Another good sign came Jan. 27 with the release of Golden Boots’ latest album. And “The Winter of our Discotheque” (Park the Van) is more than just a clever take on a Shakespearean quote; it’s the next mutation of their self-described “alt-gothic country” sound.  

“Each album is different,” Eggleston explains. “I would describe this one as more ‘woody’ sounding.”

“This album is more of a strange, angular creation” Manos offers. To see what they mean, check out their MySpace page for a sample of tracks off the album.

The band—filled out for the last couple of years by Nathan Sabatino and James Grip—has eight or nine albums, Eggleston estimates. (“There’s some contention between me and Dimitri on this,” Eggleston says.”) All have been self-recorded, with “Winter of our Discotheque” captured, he says, at the former Scrappys space downtown.

As with all their albums, it was mixed at Sabatino’s Loveland Studios.

Highlights include “Knife” and  “Ghosts,” both of which have videos, and “Country Bat High II,” though we’re not completely sure if the song is a true sequel or even what a "country bat" is, for that matter. Manos seems reluctant to elaborate, merely saying that “Country Bat High II” came about as a Willie Nelson-style ditty that he began working on after the rest of the band had gone to lunch. It was re-discovered later in the recording process and made the final cut for the album.  

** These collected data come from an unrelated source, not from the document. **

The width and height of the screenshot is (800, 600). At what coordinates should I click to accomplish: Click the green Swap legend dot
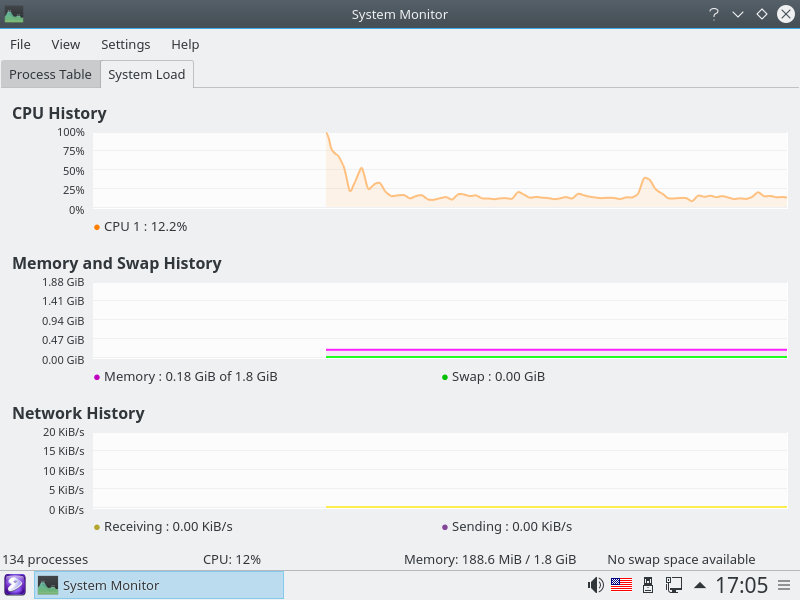[444, 377]
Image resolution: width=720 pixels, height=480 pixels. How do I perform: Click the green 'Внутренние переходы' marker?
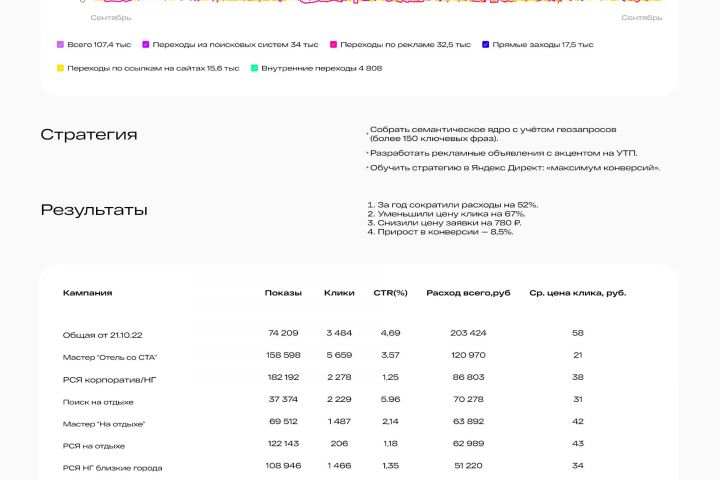[x=255, y=68]
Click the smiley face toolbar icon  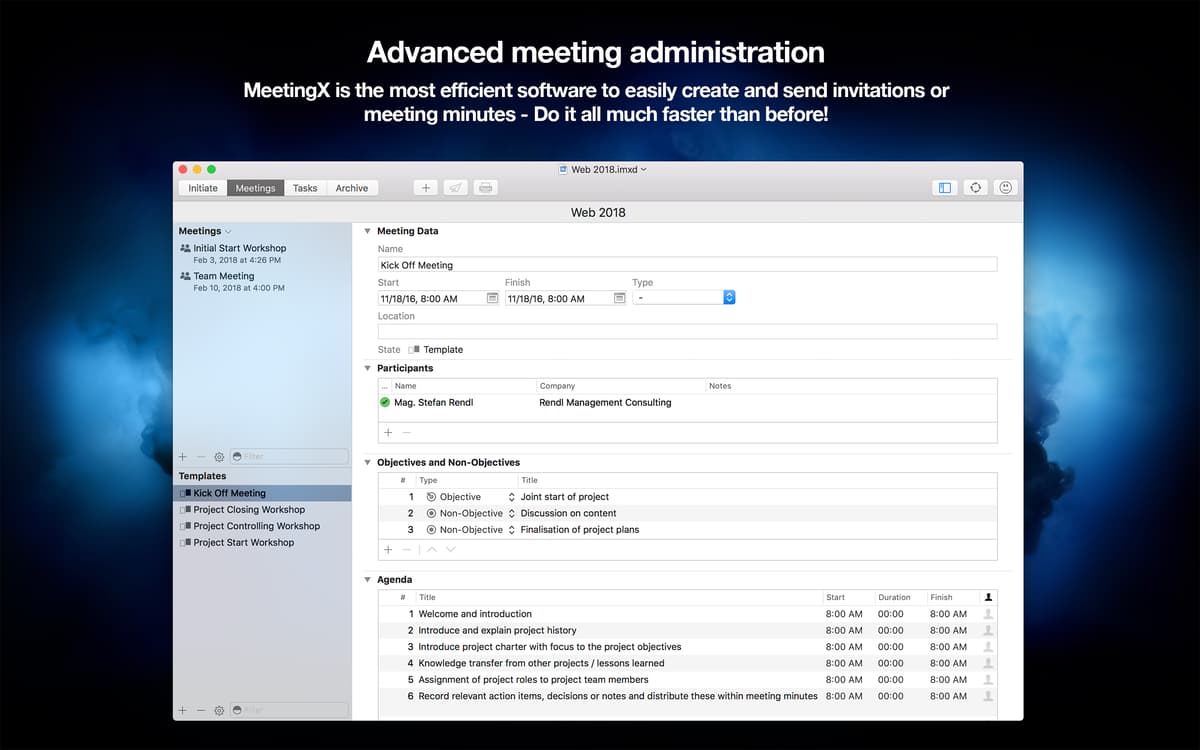pos(1006,188)
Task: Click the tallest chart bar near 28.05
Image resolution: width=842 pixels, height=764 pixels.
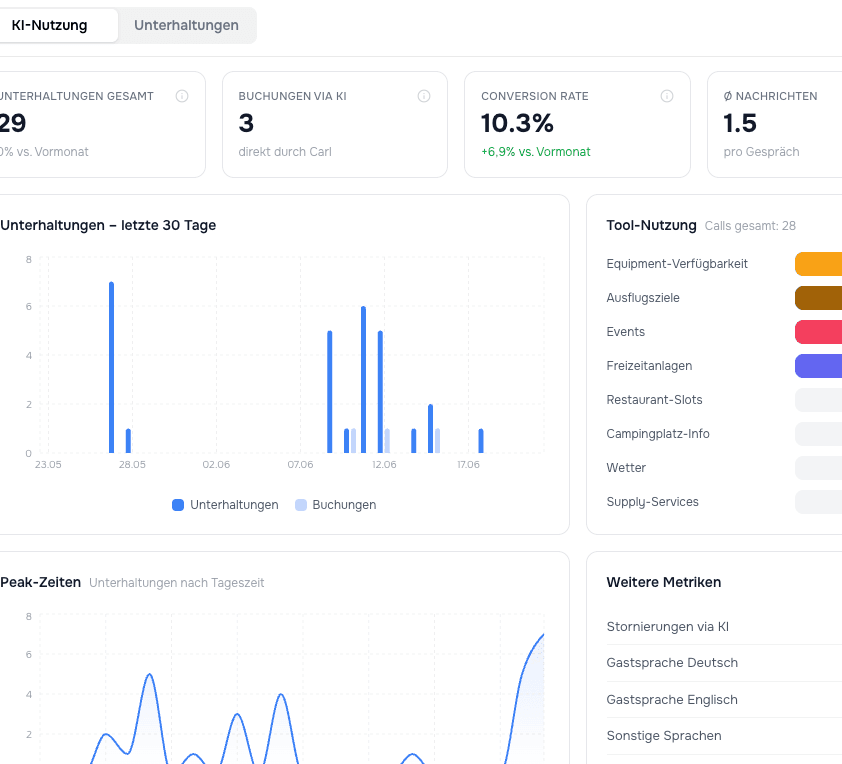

We asked about the name Golden Boots and if it referred to the Academy Awards of the Western used to honor cowboy movie actors. Wrong. It actually refers to a lyric in one of their early songs, and they embraced the name after receiving compliments about it and feeling that it fit.   

This go-with-the-flow ethos brought the two here in the first place. Though they met in the Old Pueblo, both Eggleston and Manos hail originally from Philadelphia and kind of meandered their way to Tucson.

“I was heading out to California, and stopped in Tucson, and just ended up really liking it,” Manos says.

Eggleston, who says he arrived a year later, in 2000, had a different approach.

“Well, I was wandering around the country, hitchhiking, and ended up in New Mexico for a while. I was looking for a city that felt like it had a smaller feel to it. Tucson fit the bill.”

Lately the two have been listening to such diverse artists as Dead Sea, John Denver and the noise band Harry Pussy and Motown in general. So if that’s any indicator as to what the next Golden Boots album will sound like, it will be interesting to see how the duo weaves them into their ever changing soundscape. And, with more than an album out every year, we may just find out soon.